Guido Fucci has radically shifted his career from oil and gas to sustainability investing after the 2015 oil price crash. As part of his role at Ambienta, he scouts investment opportunities in the sustainable construction sector – and reckons wood could be the most compelling long-term investment opportunity.
- Construction is responsible for 40% of global greenhouse gas (GHG) emissions and is the least productive, least digitalized industry.
- Building with wood can both achieve a reduction in construction emissions and an increase in productivity.
- Investment opportunities across the full value chain include examples such as integrated forestry managers, wood products and wood machinery.
Construction is responsible for 40% of global GHG emissions. It is also the industry with the lowest productivity gains over the past 30 years and the least digitalized one, followed by agriculture.
Even with 100% energy-efficient buildings, we still wouldn’t make it to net zero
The problem is serious. Even if we built and renovated all buildings with the highest energy efficiency standards, across the whole world, the raw materials needed to accomplish this mission alone would generate enough pollution to exceed the net zero ambitions by 2050.
For once, the answer comes from the use of ‘old-school’ materials, albeit with the use of new technologies. Building with wood can kill two birds with one stone. First and foremost: wood is a renewable raw material, which generates negative carbon emissions when ‘stocked’ inside a permanent building structure. Secondly, wood is best suited for offsite manufacturing, which is best to increase quality and productivity.
At Ambienta we tackle global environmental issues. We find technological solutions, and we invest to achieve both outsized economic returns and net positive environmental impacts. In our Ambienta Lens The Comeback of Wood Construction, we analyse, together with experts and through primary research, why wood might very well be the most compelling long-term investment opportunity in the construction industry.

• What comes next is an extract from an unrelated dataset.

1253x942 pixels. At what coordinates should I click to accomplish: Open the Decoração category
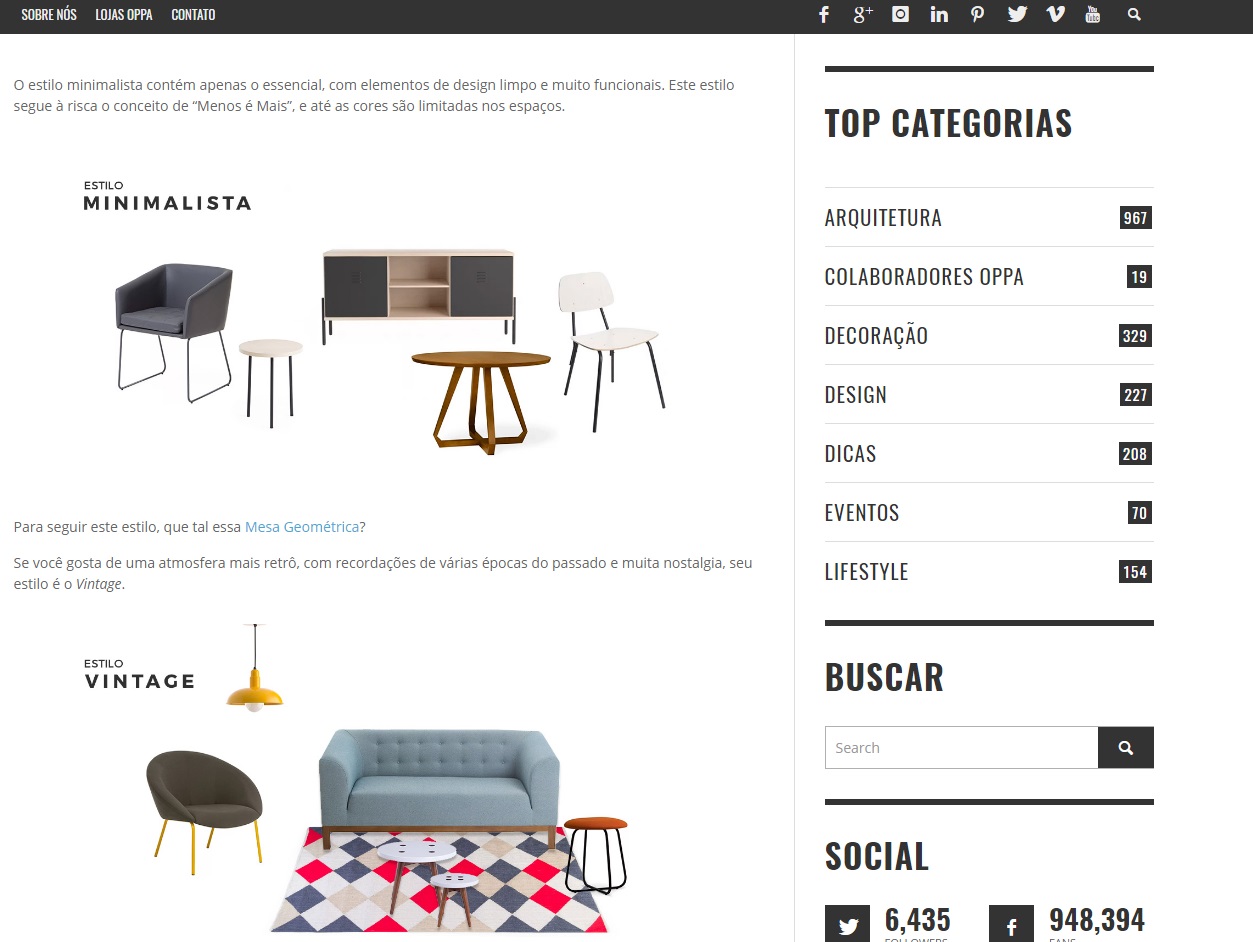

Three catalysts driving growth in wood products for construction
Since the Paris Agreement, regulators have started to apply a more scientific approach to environmental issues. Given the importance of construction for the global GDP and the relevance of the sector for decarbonization goals, sustainable construction is gaining traction. The EU Carbon Tax is making polluting raw materials – such as cement and steel – pay for their emissions. Regulatory limits for building multistorey wood buildings have been lifted all across the world. Some countries are even starting to mandate that wood is used in buildings.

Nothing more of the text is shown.